*Study text*.
Segment Open

However, when the EPO moved to its current “inventiveness” test following the Pension Benefits and Hitachi cases, the UKIPO continued to apply the “technical contribution” approach, as it had to following the precedent in Fujitsu. There was therefore a disparity in the way in which the UKIPO and EPO viewed the wording of the EPC.

In 2006, two cases which involved issues of excluded subject matter, Aerotel Ltd v Telco Holdings Ltd and Macrossan’s Patent Application reached the UK Court of Appeal and were conjoined in a single judgment. This lead the Court of Appeal to reaffirm its support for the traditional UK approach to excluded subject matter in which the technical contribution of a claim is decisive in determining whether claimed subject matter is excluded from patentability.

However, following two further judgments in the Patents Court, the UKIPO issued a further practice note stating that it would not reject claims to a computer program or a program on a carrier merely on account of their form. A further judgment from the Court of Appeal in Symbian Limited v Comptroller General of Patents was handed down in the latter part of 2008. This case was an appeal brought by the UKIPO against a decision by a lower court to overturn the UKIPO’s refusal of Symbian’s software-related patent application concerning accessing data in a dynamic link library in a computing device. In the case before the Court of Appeal, the UKIPO asserted that a computer program is excluded from patentability unless it has a novel effect outside the computer.

The Court of Appeal did not agree and asserted that a computer program is allowable if, when it is run on a computer, it provides a better computer, for example by being more reliable and improving the functioning of the computer.

In Symbian’s case, this was because the software “has the knock-on effect of the computer working better as a matter of course”. In essence, it is not a precondition for patentability that there is a novel effect outside the computer.

Segment Closed

*Problem to solve*. Condense the paragraph of the UK software patent text that begins "However, following two further judgments" into a short bulleted list that keeps its main facts.

*Stored data*.
Segment Open

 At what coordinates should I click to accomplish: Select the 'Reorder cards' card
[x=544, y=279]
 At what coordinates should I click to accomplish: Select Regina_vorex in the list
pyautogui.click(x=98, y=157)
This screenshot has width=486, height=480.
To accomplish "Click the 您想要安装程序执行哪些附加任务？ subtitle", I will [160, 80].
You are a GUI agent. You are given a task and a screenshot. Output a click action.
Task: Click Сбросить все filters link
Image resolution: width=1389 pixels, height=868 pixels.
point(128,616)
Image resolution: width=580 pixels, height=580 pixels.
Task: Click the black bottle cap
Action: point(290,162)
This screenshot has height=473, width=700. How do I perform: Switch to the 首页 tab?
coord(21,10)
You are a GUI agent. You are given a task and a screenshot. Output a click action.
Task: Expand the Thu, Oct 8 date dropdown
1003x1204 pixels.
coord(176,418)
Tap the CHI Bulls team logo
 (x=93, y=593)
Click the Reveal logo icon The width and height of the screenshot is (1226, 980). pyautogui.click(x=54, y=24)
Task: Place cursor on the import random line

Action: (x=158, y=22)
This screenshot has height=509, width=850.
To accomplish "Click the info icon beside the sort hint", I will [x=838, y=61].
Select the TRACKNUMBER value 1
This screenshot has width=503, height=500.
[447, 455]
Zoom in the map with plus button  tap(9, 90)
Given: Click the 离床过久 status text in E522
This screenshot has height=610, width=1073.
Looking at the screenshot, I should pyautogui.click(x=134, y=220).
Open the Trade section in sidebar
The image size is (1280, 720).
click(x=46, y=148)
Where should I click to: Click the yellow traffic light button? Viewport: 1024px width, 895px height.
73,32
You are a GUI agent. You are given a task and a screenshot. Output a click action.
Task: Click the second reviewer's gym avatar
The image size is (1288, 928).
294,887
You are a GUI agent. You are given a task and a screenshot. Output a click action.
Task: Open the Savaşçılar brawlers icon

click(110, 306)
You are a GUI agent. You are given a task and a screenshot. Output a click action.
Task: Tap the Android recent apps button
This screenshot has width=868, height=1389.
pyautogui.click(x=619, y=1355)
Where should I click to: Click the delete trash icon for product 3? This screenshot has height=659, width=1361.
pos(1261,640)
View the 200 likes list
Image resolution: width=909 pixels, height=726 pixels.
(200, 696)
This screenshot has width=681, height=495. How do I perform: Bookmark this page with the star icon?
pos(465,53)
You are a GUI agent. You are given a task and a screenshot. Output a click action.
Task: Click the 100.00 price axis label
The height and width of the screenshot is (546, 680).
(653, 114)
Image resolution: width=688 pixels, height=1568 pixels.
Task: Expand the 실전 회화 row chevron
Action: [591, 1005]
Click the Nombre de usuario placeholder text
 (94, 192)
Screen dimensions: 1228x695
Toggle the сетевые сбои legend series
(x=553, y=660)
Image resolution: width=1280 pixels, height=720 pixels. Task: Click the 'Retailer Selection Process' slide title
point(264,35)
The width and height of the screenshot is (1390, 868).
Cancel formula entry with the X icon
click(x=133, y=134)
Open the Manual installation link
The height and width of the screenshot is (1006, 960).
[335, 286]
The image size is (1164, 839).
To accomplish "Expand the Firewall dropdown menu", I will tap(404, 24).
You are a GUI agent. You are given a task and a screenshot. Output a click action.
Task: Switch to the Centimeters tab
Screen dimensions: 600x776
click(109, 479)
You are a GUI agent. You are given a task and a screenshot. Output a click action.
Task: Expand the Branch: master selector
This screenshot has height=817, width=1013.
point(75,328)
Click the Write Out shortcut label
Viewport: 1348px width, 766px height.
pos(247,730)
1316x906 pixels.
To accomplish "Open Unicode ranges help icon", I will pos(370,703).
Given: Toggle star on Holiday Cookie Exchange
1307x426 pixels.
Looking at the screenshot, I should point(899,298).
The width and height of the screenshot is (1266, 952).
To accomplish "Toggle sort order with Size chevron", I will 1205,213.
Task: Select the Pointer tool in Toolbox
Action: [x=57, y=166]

Segment Closed

*Completed task*.
- After two more Patents Court judgments, the UKIPO issued a practice note saying it would not reject claims to a computer program, or a program on a carrier, merely because of their form.
- The Court of Appeal handed down its judgment in Symbian Limited v Comptroller General of Patents in the latter part of 2008.
- The UKIPO had brought the appeal against a lower court's decision overturning its refusal of Symbian's software-related application, which concerned accessing data in a dynamic link library in a computing device.
- Before the Court of Appeal, the UKIPO argued that a computer program is excluded from patentability unless it has a novel effect outside the computer.